▶ _EXERCISE INSTRUCTIONS_
Give the listing again word for word, excluding the pictures it contains.

▶ _INPUT DATA_
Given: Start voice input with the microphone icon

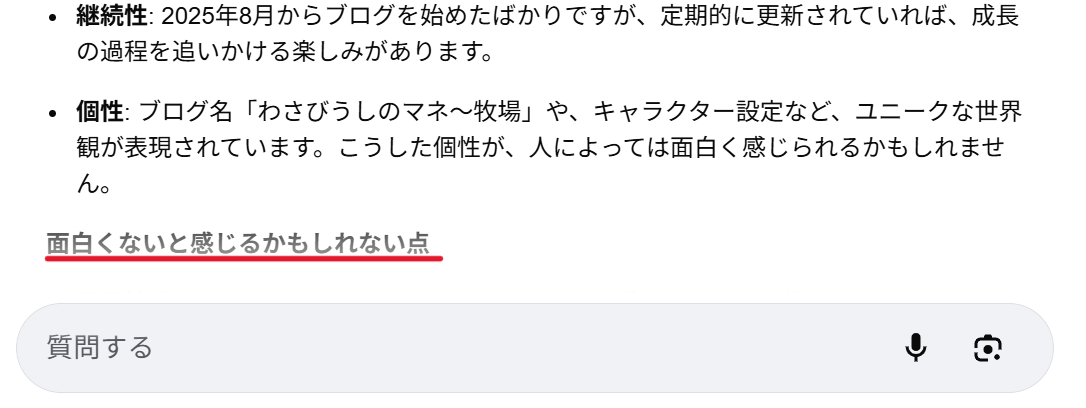Looking at the screenshot, I should tap(916, 347).
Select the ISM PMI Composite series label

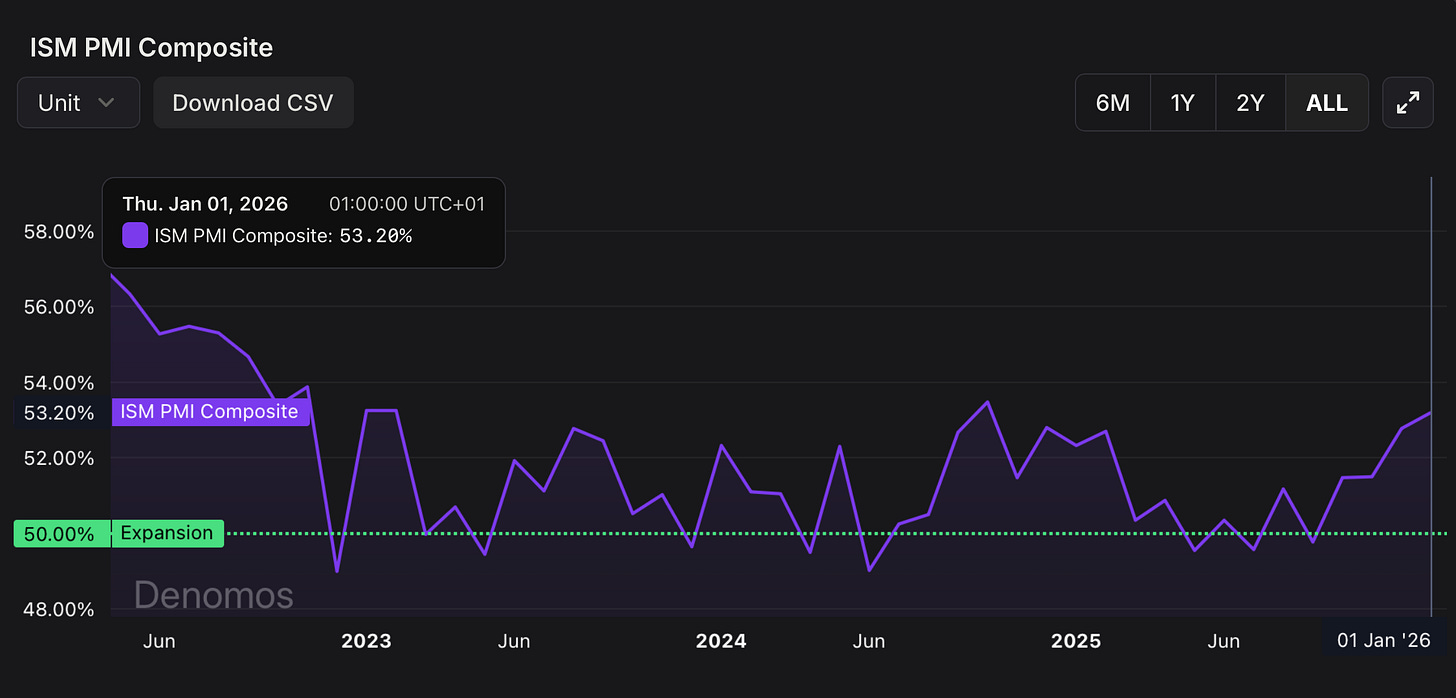click(x=209, y=411)
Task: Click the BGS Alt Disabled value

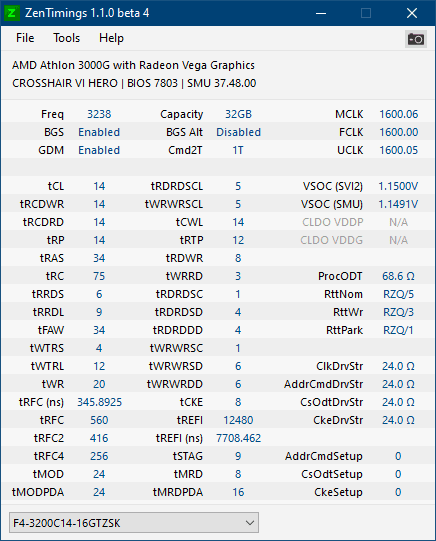Action: (x=238, y=132)
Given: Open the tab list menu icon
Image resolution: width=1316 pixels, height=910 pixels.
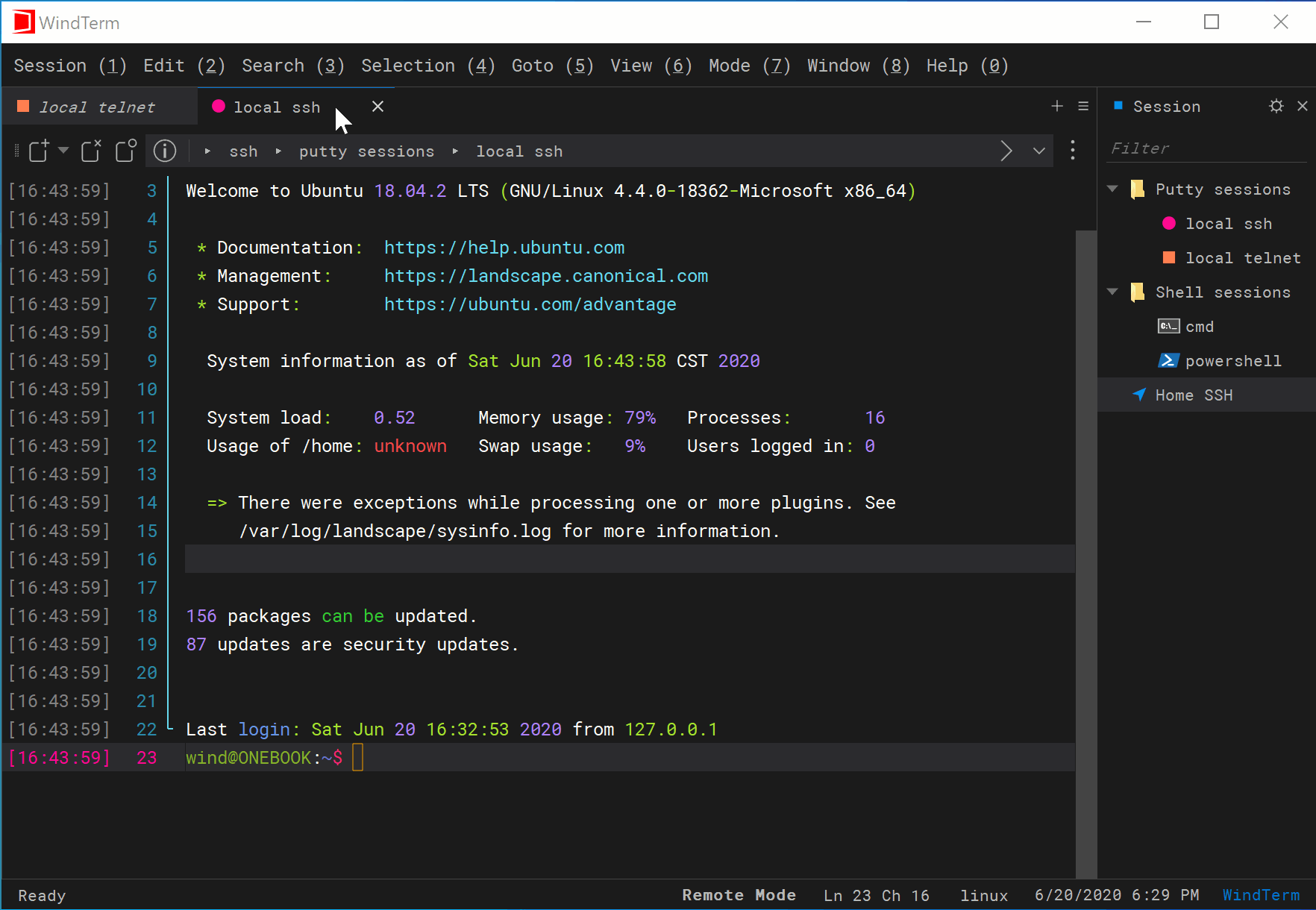Looking at the screenshot, I should (x=1083, y=106).
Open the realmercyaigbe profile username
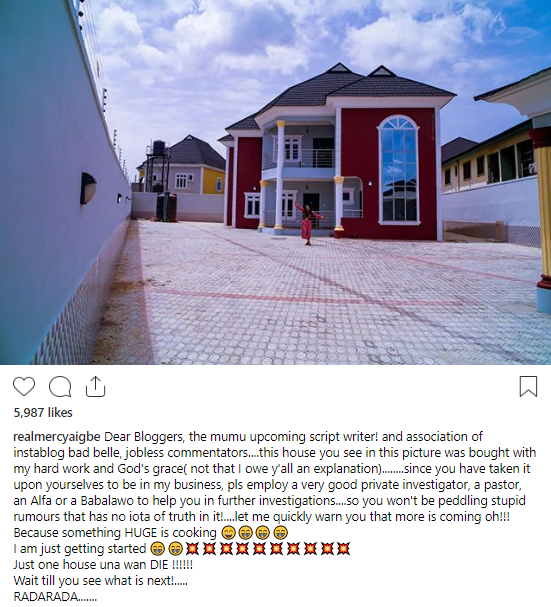 57,437
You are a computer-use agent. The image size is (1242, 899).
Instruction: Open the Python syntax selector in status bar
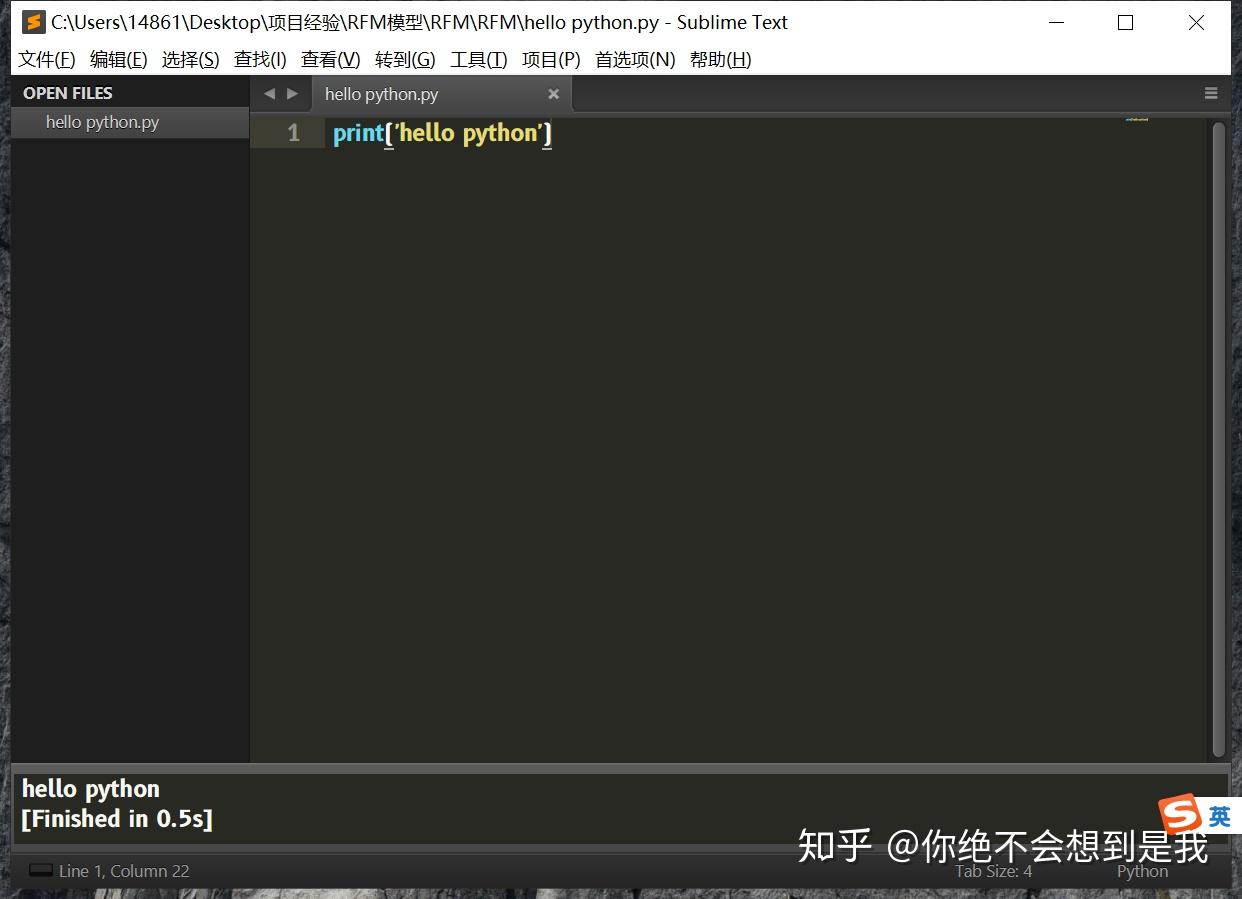click(1141, 870)
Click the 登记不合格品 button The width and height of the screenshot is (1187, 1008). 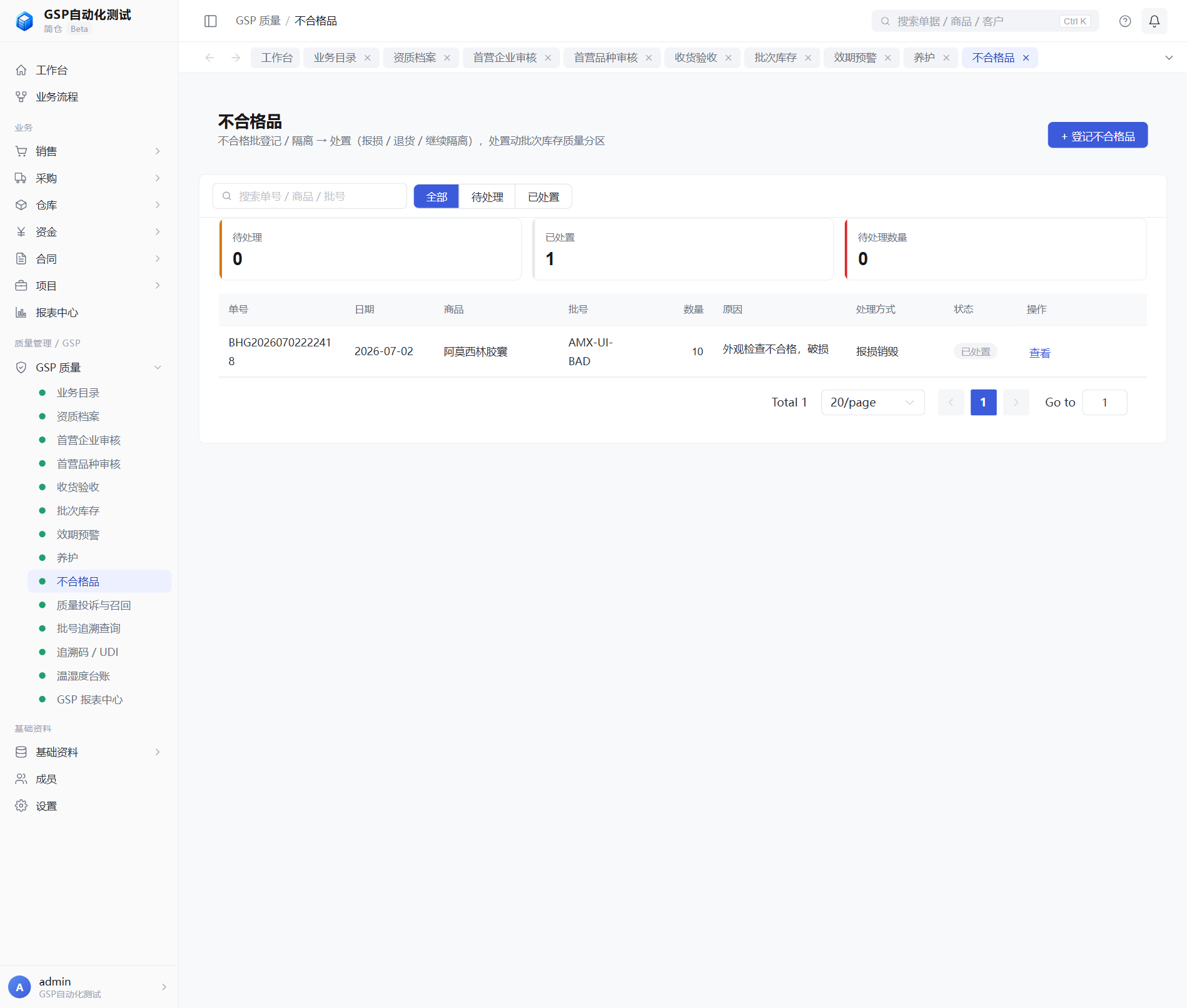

▶ _SOLUTION_
Given: Start voice input with the microphone icon

Looking at the screenshot, I should tap(916, 347).
Select the ISM PMI Composite series label

click(x=209, y=411)
Task: Click the BGS Alt Disabled value

Action: (x=238, y=132)
Given: Open the tab list menu icon
Image resolution: width=1316 pixels, height=910 pixels.
Looking at the screenshot, I should (x=1083, y=106).
Open the realmercyaigbe profile username
 57,437
You are a computer-use agent. The image size is (1242, 899).
Instruction: Open the Python syntax selector in status bar
click(1141, 870)
Click the 登记不合格品 button The width and height of the screenshot is (1187, 1008). 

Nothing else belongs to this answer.